Cooperative Trajectory Optimization and Task Offloading for Unmanned Aerial Vehicle Networks with Fairness Considerations

In recent years, the rapid development of drone technology has revolutionized various fields, particularly in Internet of Things (IoT) systems. As a researcher in this domain, I have focused on addressing the challenges of computational offloading and resource allocation in multi-Unmanned Aerial Vehicle (UAV) assisted mobile edge computing (MEC) networks. The integration of drone technology into MEC systems offers flexible and reliable communication, but it also introduces complexities related to energy consumption, data privacy, and fairness among user devices. In this article, I explore a novel approach that combines federated learning with reinforcement learning to optimize UAV trajectories and task offloading decisions while ensuring user fairness. The proposed method leverages the Actor-Critic network within a federated framework, enabling efficient utilization of heterogeneous resources and minimizing total energy consumption. Throughout this work, I emphasize the importance of drone technology in enhancing MEC systems and discuss how Unmanned Aerial Vehicle networks can be coordinated to achieve balanced performance.

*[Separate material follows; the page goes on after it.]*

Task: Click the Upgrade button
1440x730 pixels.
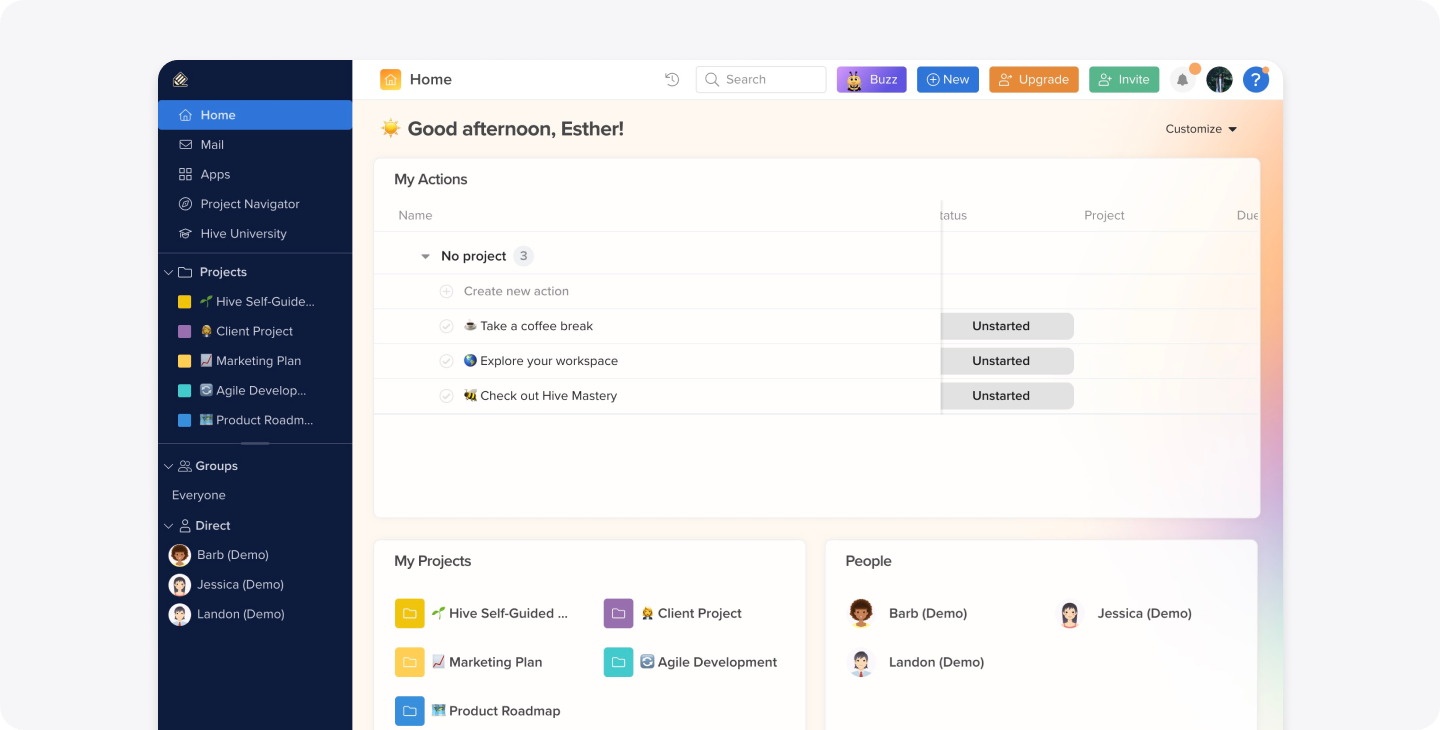Action: [1033, 79]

The proliferation of IoT devices has led to an exponential growth in computational demands, often exceeding the capabilities of individual user devices (UDs). These devices typically suffer from limited battery life and processing power, making task offloading to edge servers a viable solution. Traditional MEC systems rely on fixed ground stations, but in remote or disaster-stricken areas, such infrastructure may be unavailable. This is where drone technology comes into play; Unmanned Aerial Vehicles equipped with MEC servers can provide on-demand computing services. However, single UAVs often lack sufficient capacity for dense task scenarios, necessitating multi-UAV collaboration. In my research, I address the issues of data privacy and unfair resource allocation by incorporating federated learning and fairness metrics. The Jain fairness index is introduced to measure user equity, ensuring that devices with poorer channel conditions receive adequate resources. By optimizing UAV trajectories and offloading decisions, I aim to maximize system efficiency and fairness simultaneously.

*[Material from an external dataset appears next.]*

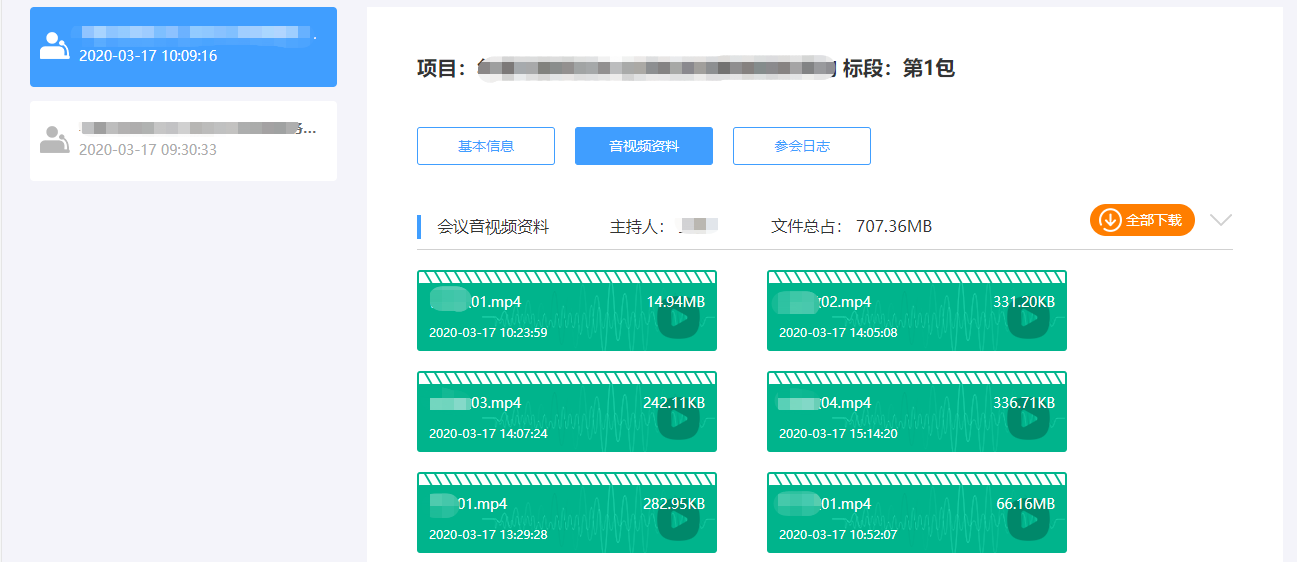Play the 331.20KB video file
The width and height of the screenshot is (1297, 562).
click(1029, 319)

To model the system, I consider a scenario with multiple UAVs flying at a fixed height, serving a set of UDs over discrete time slots. The communication model accounts for path loss and line-of-sight probabilities, while the computation model includes local processing, offloading to UAVs, and task migration between UAVs. The optimization problem involves minimizing total energy consumption and maximizing user fairness, subject to constraints like UAV mobility and resource limits. I formulate this as a non-convex problem and solve it using a federated reinforcement learning algorithm combined with Actor-Critic networks (FRLACN). This algorithm allows each UAV to learn optimal policies locally and aggregate knowledge globally without sharing raw data, thus preserving privacy. Simulations demonstrate that FRLACN outperforms existing methods in terms of energy savings, data transmission costs, and fairness improvement.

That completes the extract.